Task brief: Starting at the top of the records below and ending with the line that contains "Given: Open the info panel", print each line exactly as written, skipping the pictures.

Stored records
----

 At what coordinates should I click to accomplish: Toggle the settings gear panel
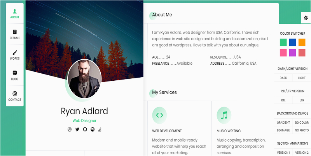click(x=306, y=18)
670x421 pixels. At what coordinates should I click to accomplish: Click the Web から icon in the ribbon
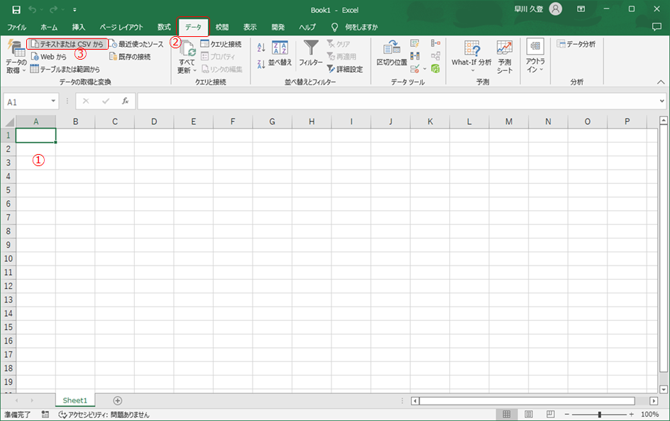(x=35, y=57)
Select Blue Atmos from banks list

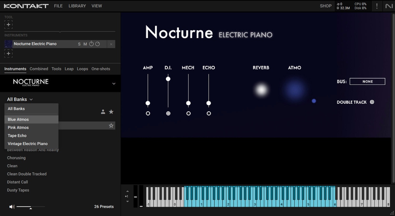point(18,119)
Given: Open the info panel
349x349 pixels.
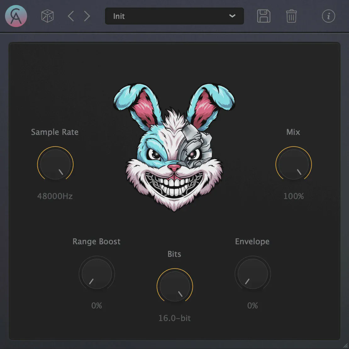Looking at the screenshot, I should (x=328, y=16).
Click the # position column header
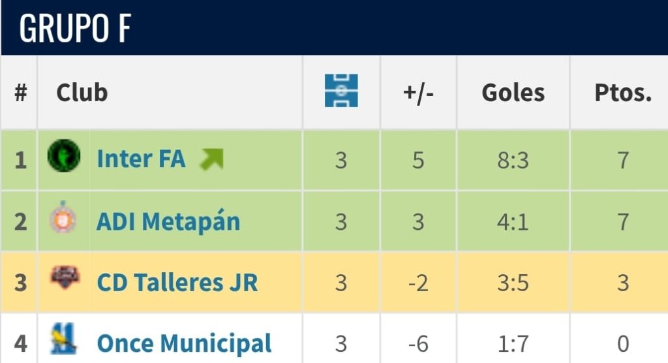This screenshot has height=363, width=668. 20,93
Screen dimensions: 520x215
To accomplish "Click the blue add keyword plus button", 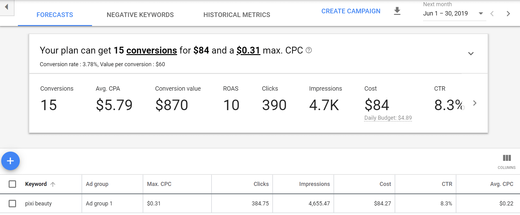I will click(10, 161).
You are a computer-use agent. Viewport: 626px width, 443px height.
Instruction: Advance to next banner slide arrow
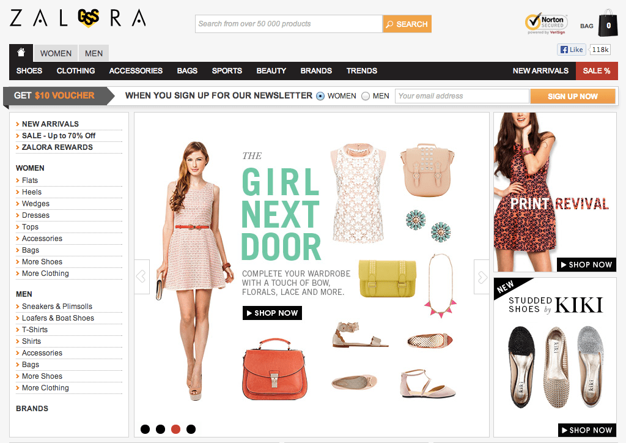[x=482, y=277]
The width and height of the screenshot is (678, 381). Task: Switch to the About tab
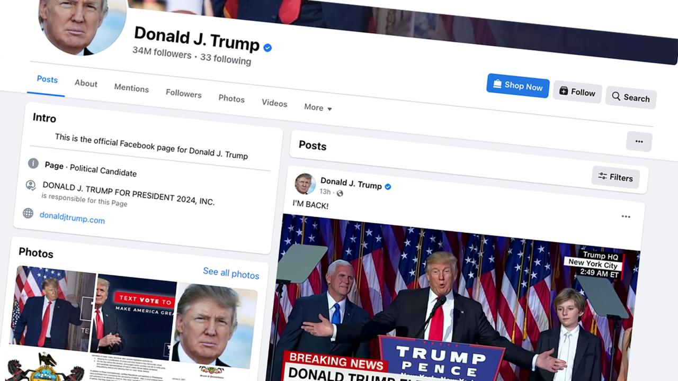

----

Your solution:
 At what coordinates should I click to accomplish: Toggle the settings gear panel
click(x=306, y=18)
670x421 pixels. At what coordinates should I click to accomplish: Click the Web から icon in the ribbon
(x=35, y=57)
Select Blue Atmos from banks list

point(18,119)
Given: Open the info panel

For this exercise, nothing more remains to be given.